“To see a world in a grain of sand

And a heaven in a wildflower, 

Hold infinity in the palm of your hand

And eternity in an hour.” 

—William Blake

In Cosmos, Carl Sagan’s beloved 1980 treatise on our unknowable universe, the astronomer popularized the notion that “The total number of stars in the universe is larger than all the grains of sand on all the beaches of the planet Earth.” As was Sagan’s signature, this poetic musing was a way to communicate the vastness of stellar existence. But this is difficult to measure. Scientists now estimate there to be as many, if not more, grains of sand on Earth than stars in heaven.

Have you ever run your fingers through sand on a beach and wondered what it is you’re sifting? Tiny parts of mineral, rock, shell, and coral—sand is defined more by size than substance, a unit of measurement larger than silt, yet smaller than gravel. Most sand is made of quartz, a mineral especially resistant to weathering and erosion. Formed by the slow fragmentation of landscapes across eternity, sand is the miniature evidence of the immensity of time.

For scientists who study the shifting states of matter, sand is somewhat of a marvel. An individual grain is undeniably solid. But when sand accumulates, it acts more like a liquid: particles capable of flowing around one another, taking the shape of their container. Even more mystifying is the way grains collide in the air when you kick a sandpile, their dispersal resembling more of a gas. Sand rejects categorization in favor of context. 

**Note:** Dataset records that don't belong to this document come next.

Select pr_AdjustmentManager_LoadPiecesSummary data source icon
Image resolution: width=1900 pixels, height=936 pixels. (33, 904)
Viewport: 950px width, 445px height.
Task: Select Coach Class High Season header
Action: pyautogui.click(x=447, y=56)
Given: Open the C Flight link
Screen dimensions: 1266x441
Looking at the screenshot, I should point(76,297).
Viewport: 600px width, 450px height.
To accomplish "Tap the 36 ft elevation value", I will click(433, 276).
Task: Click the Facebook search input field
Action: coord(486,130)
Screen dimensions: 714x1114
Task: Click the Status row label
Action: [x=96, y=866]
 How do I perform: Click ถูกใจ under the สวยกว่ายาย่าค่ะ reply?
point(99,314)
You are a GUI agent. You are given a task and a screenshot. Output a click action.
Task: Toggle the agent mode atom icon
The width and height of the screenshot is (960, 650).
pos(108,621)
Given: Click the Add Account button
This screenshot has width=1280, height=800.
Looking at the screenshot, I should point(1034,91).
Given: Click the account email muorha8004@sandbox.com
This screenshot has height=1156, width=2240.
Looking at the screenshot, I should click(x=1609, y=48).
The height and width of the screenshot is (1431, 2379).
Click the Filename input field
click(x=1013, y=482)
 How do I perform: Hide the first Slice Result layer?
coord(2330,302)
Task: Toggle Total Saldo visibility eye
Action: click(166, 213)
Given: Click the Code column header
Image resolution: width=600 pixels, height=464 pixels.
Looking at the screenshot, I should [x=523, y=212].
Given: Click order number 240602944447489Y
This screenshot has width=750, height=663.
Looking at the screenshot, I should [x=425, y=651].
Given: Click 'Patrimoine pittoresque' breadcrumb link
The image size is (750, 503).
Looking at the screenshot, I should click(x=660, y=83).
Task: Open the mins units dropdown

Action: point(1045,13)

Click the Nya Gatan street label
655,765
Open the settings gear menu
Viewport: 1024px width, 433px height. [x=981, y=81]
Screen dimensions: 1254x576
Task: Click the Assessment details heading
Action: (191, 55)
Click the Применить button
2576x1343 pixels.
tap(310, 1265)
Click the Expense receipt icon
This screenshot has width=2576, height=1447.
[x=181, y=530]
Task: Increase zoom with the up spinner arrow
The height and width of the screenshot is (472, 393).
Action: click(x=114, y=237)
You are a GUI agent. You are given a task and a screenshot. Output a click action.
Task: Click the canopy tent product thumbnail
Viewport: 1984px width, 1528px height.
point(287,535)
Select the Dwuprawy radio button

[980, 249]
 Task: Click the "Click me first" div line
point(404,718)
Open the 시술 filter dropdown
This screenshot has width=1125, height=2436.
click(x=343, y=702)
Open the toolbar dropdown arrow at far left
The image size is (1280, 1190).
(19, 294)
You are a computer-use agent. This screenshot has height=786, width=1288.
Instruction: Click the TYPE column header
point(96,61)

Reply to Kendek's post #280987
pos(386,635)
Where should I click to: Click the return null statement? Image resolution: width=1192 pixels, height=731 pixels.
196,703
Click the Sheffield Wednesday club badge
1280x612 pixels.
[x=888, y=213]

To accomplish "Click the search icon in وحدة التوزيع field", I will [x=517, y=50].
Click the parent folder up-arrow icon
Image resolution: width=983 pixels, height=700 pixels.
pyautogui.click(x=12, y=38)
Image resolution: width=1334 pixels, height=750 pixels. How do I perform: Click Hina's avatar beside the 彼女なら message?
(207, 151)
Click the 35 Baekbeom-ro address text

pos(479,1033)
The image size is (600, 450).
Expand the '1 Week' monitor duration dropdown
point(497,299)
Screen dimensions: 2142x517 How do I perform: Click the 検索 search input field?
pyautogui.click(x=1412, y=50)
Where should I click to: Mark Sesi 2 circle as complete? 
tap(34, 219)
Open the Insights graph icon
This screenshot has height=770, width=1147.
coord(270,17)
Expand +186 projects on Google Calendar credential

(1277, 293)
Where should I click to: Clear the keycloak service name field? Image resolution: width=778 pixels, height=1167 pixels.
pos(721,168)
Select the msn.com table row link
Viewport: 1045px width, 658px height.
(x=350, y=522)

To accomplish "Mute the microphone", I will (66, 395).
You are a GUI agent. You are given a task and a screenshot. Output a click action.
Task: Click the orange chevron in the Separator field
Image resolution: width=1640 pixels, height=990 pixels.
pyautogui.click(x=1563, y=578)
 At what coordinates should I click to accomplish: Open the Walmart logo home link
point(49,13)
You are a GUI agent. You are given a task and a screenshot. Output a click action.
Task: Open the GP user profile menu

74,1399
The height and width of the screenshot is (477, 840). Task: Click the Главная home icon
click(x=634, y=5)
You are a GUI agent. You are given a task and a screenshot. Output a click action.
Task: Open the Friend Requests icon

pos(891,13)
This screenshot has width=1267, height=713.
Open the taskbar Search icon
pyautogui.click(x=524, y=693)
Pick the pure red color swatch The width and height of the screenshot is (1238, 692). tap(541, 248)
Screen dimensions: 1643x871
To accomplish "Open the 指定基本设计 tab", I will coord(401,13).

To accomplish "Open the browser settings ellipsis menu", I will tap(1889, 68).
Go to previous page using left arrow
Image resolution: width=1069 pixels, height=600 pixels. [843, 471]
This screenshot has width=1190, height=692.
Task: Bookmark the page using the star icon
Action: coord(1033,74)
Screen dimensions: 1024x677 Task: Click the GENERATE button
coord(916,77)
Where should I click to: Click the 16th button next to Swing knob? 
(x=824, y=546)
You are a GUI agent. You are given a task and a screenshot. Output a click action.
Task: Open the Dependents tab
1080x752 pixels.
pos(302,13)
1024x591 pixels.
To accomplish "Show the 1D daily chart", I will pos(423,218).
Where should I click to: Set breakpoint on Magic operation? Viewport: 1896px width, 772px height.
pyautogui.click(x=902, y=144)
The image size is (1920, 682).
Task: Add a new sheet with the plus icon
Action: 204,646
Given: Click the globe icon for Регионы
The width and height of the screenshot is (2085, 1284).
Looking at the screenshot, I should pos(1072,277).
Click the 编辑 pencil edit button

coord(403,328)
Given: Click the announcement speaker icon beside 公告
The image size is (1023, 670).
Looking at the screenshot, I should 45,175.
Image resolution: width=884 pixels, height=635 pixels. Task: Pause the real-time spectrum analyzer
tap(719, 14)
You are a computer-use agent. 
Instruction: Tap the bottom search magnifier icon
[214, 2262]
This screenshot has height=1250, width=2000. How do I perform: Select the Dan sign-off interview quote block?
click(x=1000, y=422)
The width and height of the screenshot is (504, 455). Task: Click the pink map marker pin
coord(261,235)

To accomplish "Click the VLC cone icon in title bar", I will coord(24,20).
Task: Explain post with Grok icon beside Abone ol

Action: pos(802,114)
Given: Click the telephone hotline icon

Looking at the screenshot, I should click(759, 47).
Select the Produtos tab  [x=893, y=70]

Sand organizes itself on the edge between stability and uncertainty. Physicists study sandpiles to measure what’s known as self-organized criticality, the tendency of a complex system to naturally reach a tipping point. Consider the way sand falls in an hourglass: Grain by grain, a pile forms in the lower half, even as many tiny avalanches constantly occur. But as the steepness increases, so does the likelihood of a single grain triggering a large-scale collapse.

In certain deserts, these avalanches make sound. As grains cascade down the slopes of a dune, the sand sings. Researchers believe this is the result of dry sand moving over denser, wet sand below. The dune becomes an instrument, trapping and amplifying vibrations from tumbling grains that synchronize and resonate across the sand. These sounds can mimic the strings of a cello, the pipes of an organ, or even the far-off boom of desert thunder.

Our world is built from sand; without it, much of modern life would fall apart. It is among the most extracted substances on Earth, essential to concrete and roads. And through a transition rare in nature, sand heated to extraordinary temperatures—such as a lightning strike —turns to glass. What was once opaque becomes clear. Your smartphone is made from such glass as well as silicon refined from quartz, grains of time transformed into a device capable of devouring it.

A single grain of sand might be older than multicellular life itself, carrying histories of ancient continents and landscapes long lost. More than just our cities, it shapes ecosystems; sand blowing from the booming dunes of the Sahara nourishes the Amazon. For hundreds of years, we have been trapping this substance to sieve time. And in time, after all our castles and empires have crumbled—perhaps from the stumbling serenades of tiny, singing grains—sand will remain.